In order for the metal industry to remain competitive, more recycling in production is a necessary and important step. The VARETIT project and Danish Technological Institute focus on this particular goal - and here, 3D printing plays a significant role in illustrating the possibilities for recycling titanium scrap.

The demand for titanium is steadily increasing, since the material - with its many positive properties - can be used for a variety of purposes. An unresolved problem, however, is that titanium is energy-intensive, as manufacturing requires many machining processes. Usually, titanium is machined into chips, so it requires an effort to adapt the material to the desired shape. In this process, a large part of the material will be removed and leave the process as titanium leftovers.

To prevent the leftovers from ending up as waste, the VARETIT project is researching the possibility of recycling the titanium leftovers without remelting them.

- In addition to making the handling of titanium scrap less energy-intensive, the project also supports the increased requirement that all larger companies have in being able to document how energy-intensive their various products are to manufacture, says Anders Bæk Hjermitslev, project manager at the Danish Technological Institute.

The purpose of the VARETIT project is to illustrate that you can actually use titanium scrap. Ideally, we would like to see that it can also be adopted by the industry once it has been demonstrated in the project.

- Anders Bæk Hjermitslev, Danish Technological Institute

Newly developed titanium powder is tested at Danish Technological Institute

In order to be able to recycle the titanium leftovers, it is necessary to grind them to go from a long thin strip to powder.

- For this to be possible, the metal strips must first be grinded so they turn into round particles, which must subsequently be coated to protect the powder from oxygen. Next, Danish Technological Institute enters the picture when we try to print with the newly developed titanium powder on our 3D printers, Anders Bæk Hjermitslev explains.

When the newly developed titanium powder has been sent to the Danish Technological Institute's laboratory and production facilities, a test print must be made. Here, the first step is to examine the quality of the powder.

For instance, we need to test whether the parts become too porous and therefore do not have quite the same strength. So the first step is to print some test parts and validate their strength, and then we try to print the right components

- Anders Bæk Hjermitslev, Danish Technological Institute

The powder is tested in the industry to document the quality

Once the parts have been 3D-printed and the porosity has been tested and assessed, the parts must be tested by Danish Technological Institute's industrial partners to obtain documentation that the quality is good enough for industrial use.

- The purpose of getting it tested in the industry is to use it on an application. At the end of the project we will do a Life Cycle Analysis, which is an analysis of energy consumption, since the meaning of this process is that titanium powder is less energy-intensive to produce with, says Anders Bæk Hjermitslev and concludes:

- Consequently, I also think that the project illustrates how you can make powder in a more efficient way and thus make 3D printing less energy-intensive.
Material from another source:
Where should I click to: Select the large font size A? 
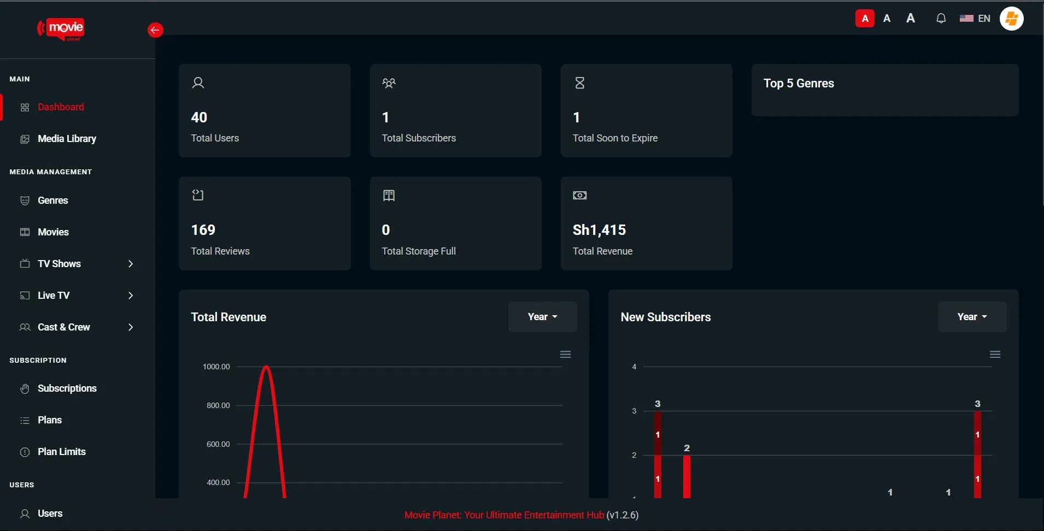(x=911, y=19)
About the VARETIT project:

The purpose of the VARETIT project is to illustrate how titanium scrap can be recycled to both be part of a more sustainable process and at the same time minimize the use of the very energy-intensive remelting processes. In the project, Danish Technological Institute will 3D print and test parts and components made from titanium powder that is extracted from titanium scrap. The project is funded by Eureka - the world's largest public network for international cooperation in Research & Development and Innovation. In addition to Danish Technological Institute, the other partners in the VARETIT project are Euler3D, Bühler Group, Ionics, CRM Group, Revatech, and Granutools.

The VARETIT project has been running since June 2021 and will run for a total of two years until the end of June 2023.